Elizabeth Emery worked with the Utah Statesman from April 2011 to December 2012 as a columnist in the opinion section.

While with the Statesman, there were a few moments where her column, “Lizzen Up,” was considered controversial, sparking angry responses. One of those moments included a time when she wrote a piece about the toxic behavior of USU’s fraternities.

“I got a barrage of emails from angry fraternity and sorority members that were… well… not very Christlike,” she said. This experience helped Emery to strengthen her own beliefs though she “kind of enjoyed kicking the hornet’s nest.”

Another memorable moment was when she actually lost pay for her column. One of her articles caused the LDS Institute to threaten to remove all advertising and stop distributing the paper with Emery’s articles if they “continued to be so incendiary.” Emery received a warning to “tone down” her articles. It was shortly thereafter that the faculty at the Statesman called her in and told her she would not be receiving pay for her column. Emery said that while this experience “felt terrible” and she almost quit, she continued to write her column until she graduated; and she says she’s glad she did.

Some of the things that are the same as when she worked with the Utah Statesman are her interests in discussion, debate, and the conservative social environment here at USU. However, Emery says she is more patient and mature now than when she worked at the Statesman.
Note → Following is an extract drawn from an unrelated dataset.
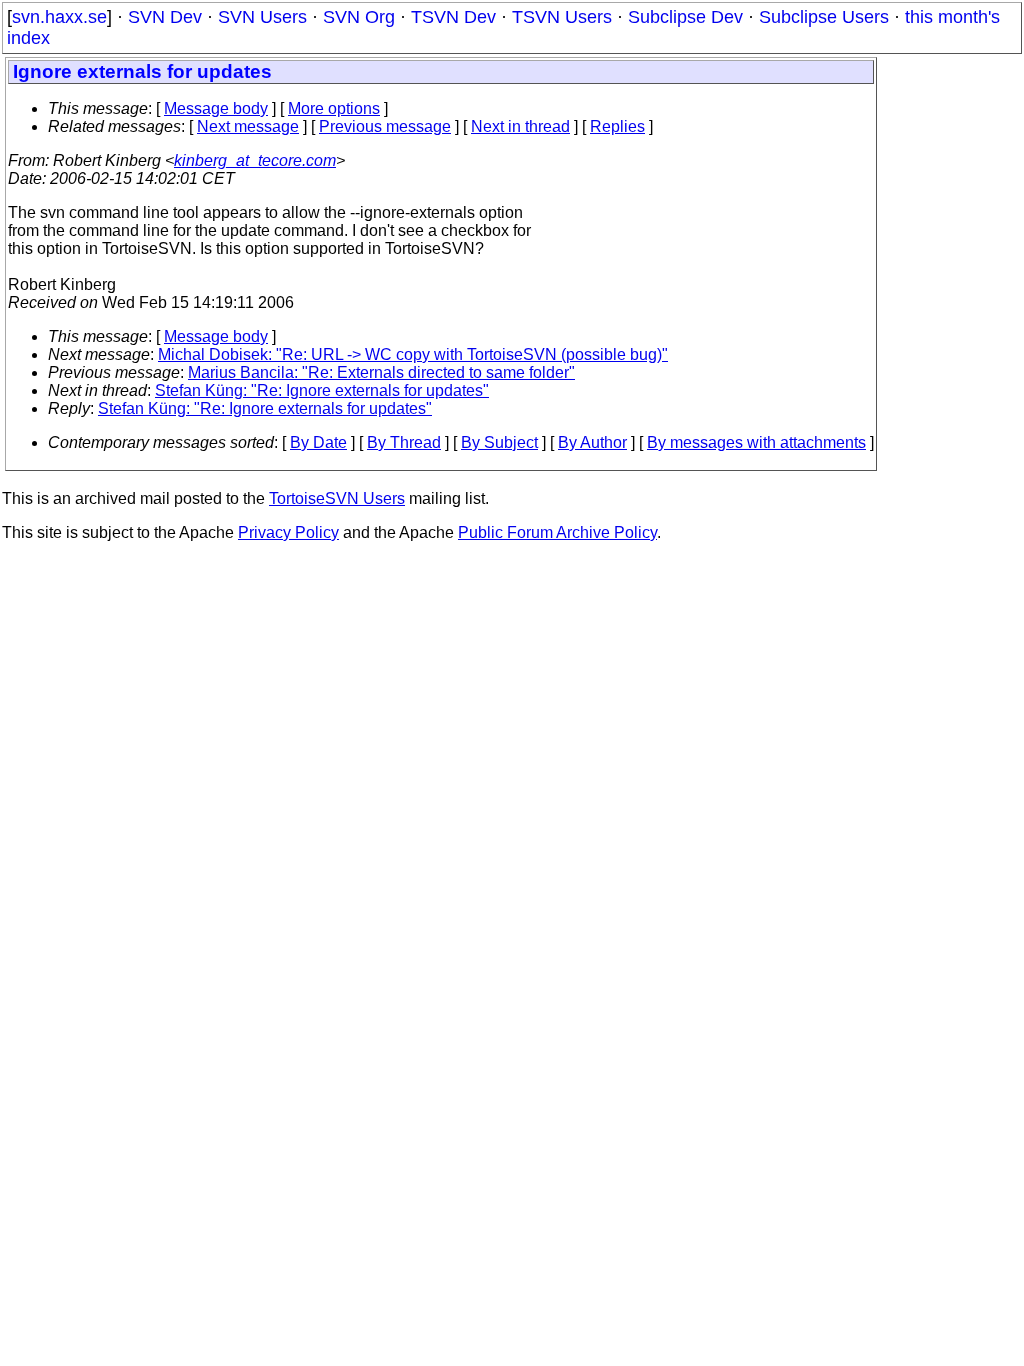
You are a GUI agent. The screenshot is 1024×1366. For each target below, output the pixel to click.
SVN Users (262, 17)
She is older and says she is “hopefully a little wiser.” The biggest change at USU has been all of the new buildings popping up all over campus.

After graduating, Emery moved to Chicago and worked various jobs. She discovered that she loves to travel and traveled to eight countries in two years. Last year, Emery moved back to Salt Lake City so that she could be closer to her family and to pursue a master’s degree in teaching secondary language arts. Right now, Emery is “finishing up school, teaching, and applying for a Fulbright ETA grant to Mexico, where I spent the summer of 2018 teaching English and taking intensive Spanish lessons.”

One of the most important things she has learned is “to never be afraid to switch course if you realize you’re going in the wrong direction. Life is full of weird twists and turns, and you’ll get more out of it if you can be flexible and take advantage of your talents and passions in a way that continues serving you in new, fresh ways.”